Tips how to debug system which is hanging

My system started hanging a few days ago and I need some ideas to help me debug please.

Raspberry Pi 4, with an SSD using the Agon One M.2 case and Kingston 256M SSD, USB Coral (for Frigate). Genuine RPi 3A power supply.
Initially, I was two or three releases old, but now I am running the up to date versions of everything, core-2021.8.6, supervisor-2021.06.8

The system hangs and the only thing I can do is get a ping back.
http://homeassistant.local:8123/ does not respond
SSH does not respond on 22 or 22222
http://homeassistant.local:4357/ does not respond
SAMBA does not respond
Connecting display and keyboard does not respond
=> It really is a brick and I dont know how to capture the cause.

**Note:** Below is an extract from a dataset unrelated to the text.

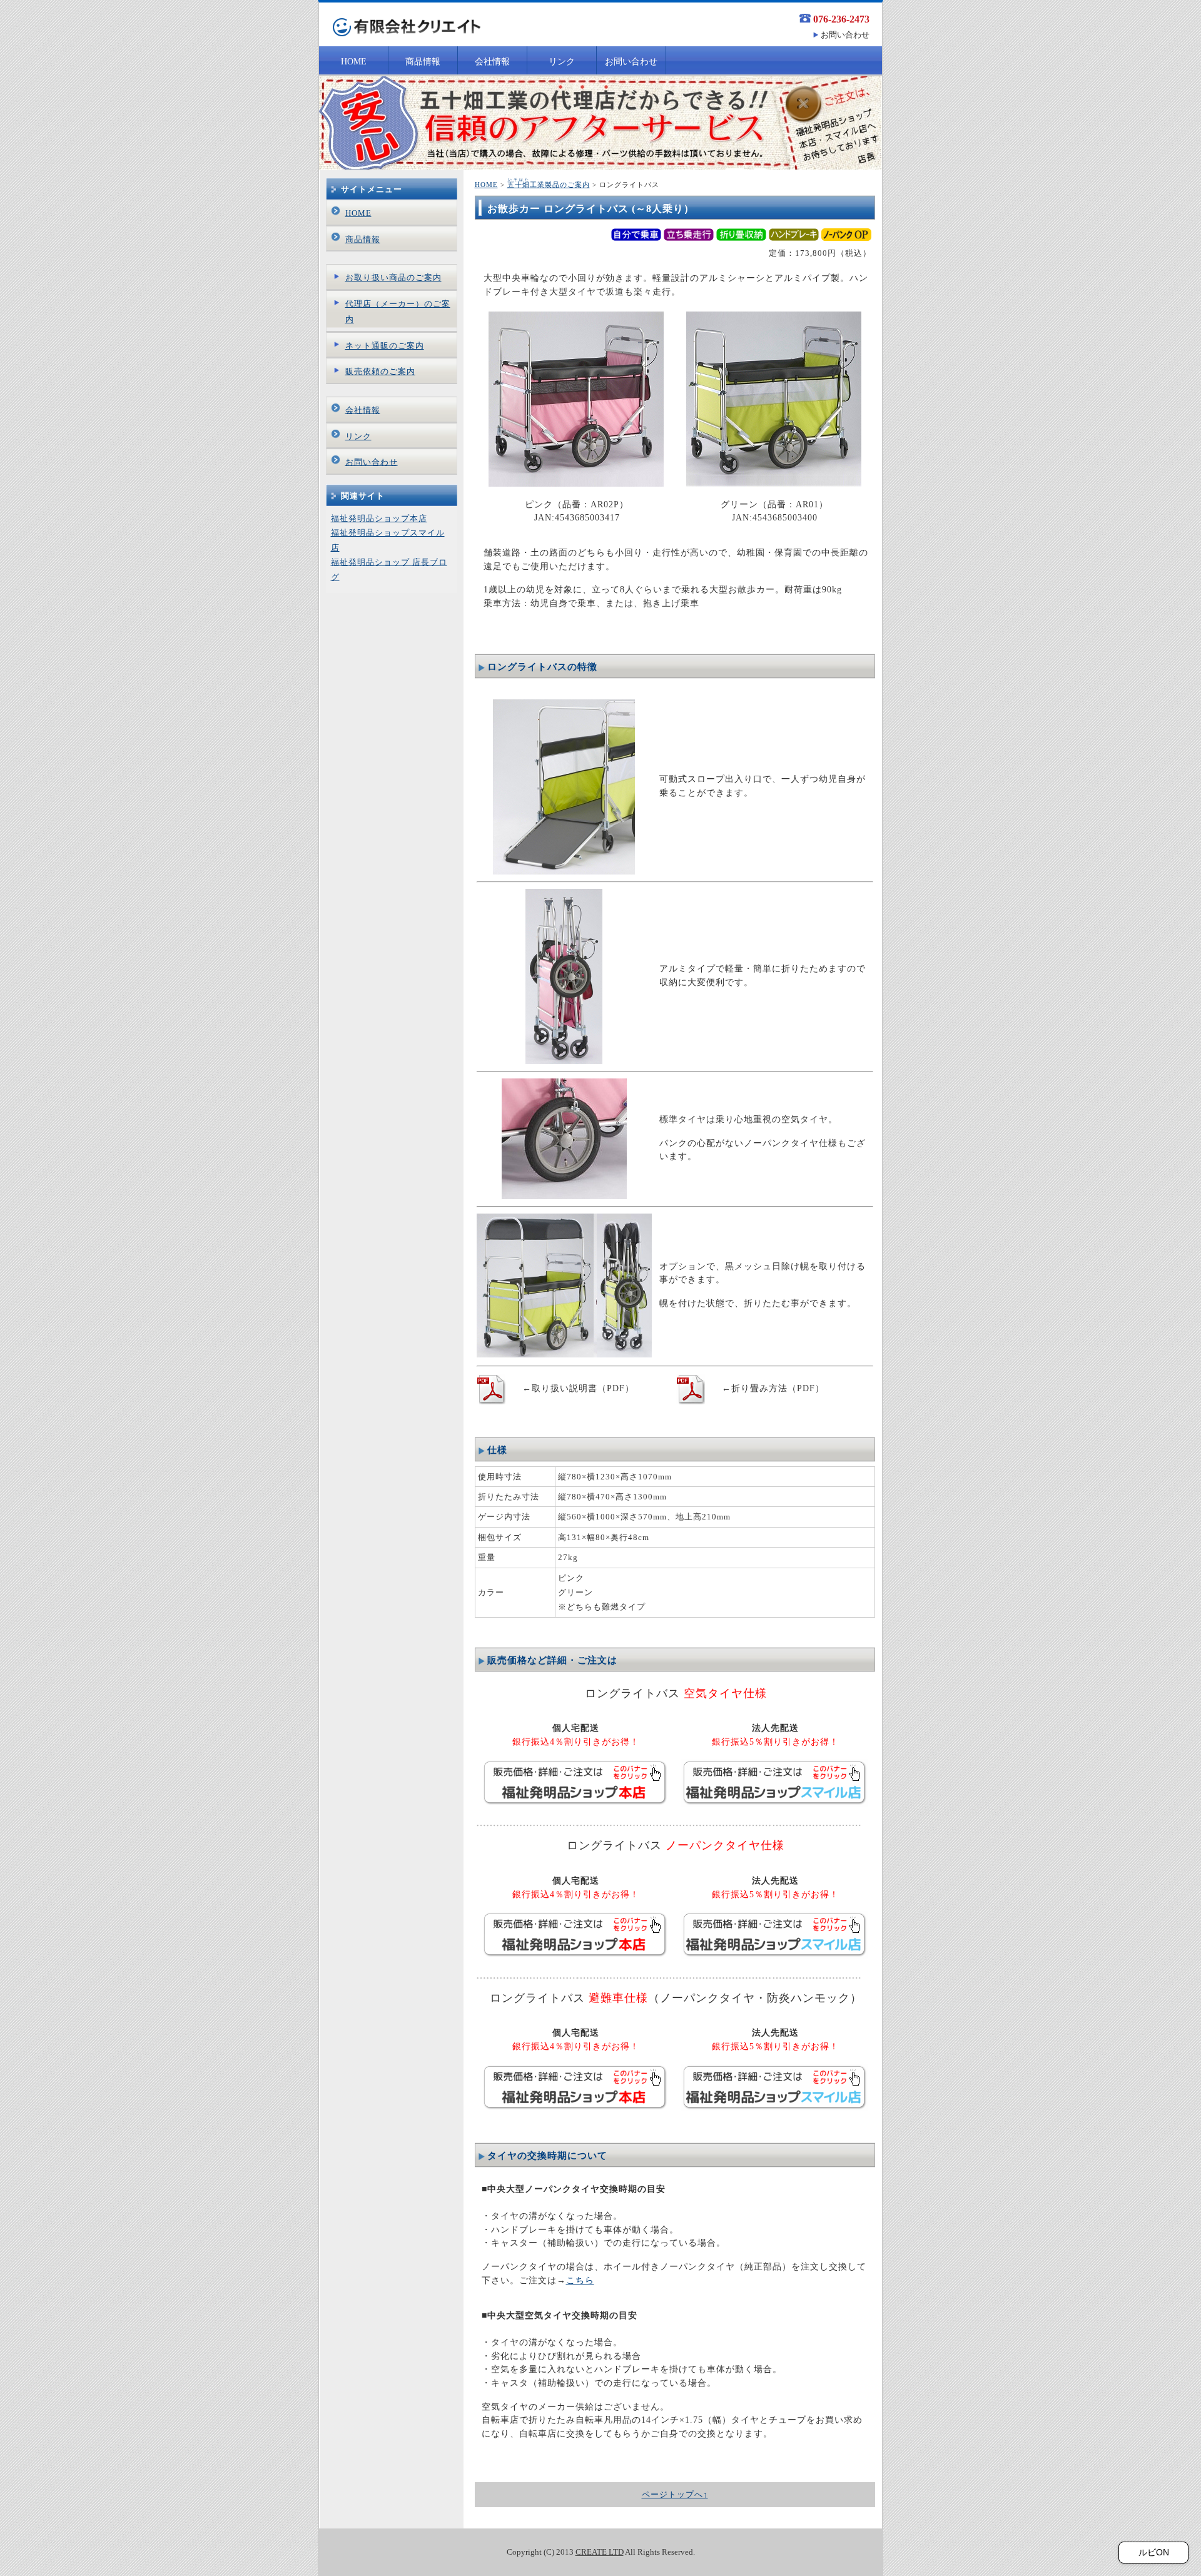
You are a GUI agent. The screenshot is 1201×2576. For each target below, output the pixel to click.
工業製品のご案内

But it comes right back up after a power cycle and everything runs OK for a random time up to about a day. But power cycle also clears the logs. Is there a way to keep the logs between boots?
(My logs are generally very clean, no red flags before it hangs).

When this started happening it had been a week or more since I touched the configuration, or done any upgrades or anything (as I’d been away). The only change I have made since is to upgrade to all the latest released versions but this has the same behaviour.

I swapped out the RPi4 => No change.

Next I am going to remove the Coral and Turn off Frigate, but they have been runing for six months so I do not suspect.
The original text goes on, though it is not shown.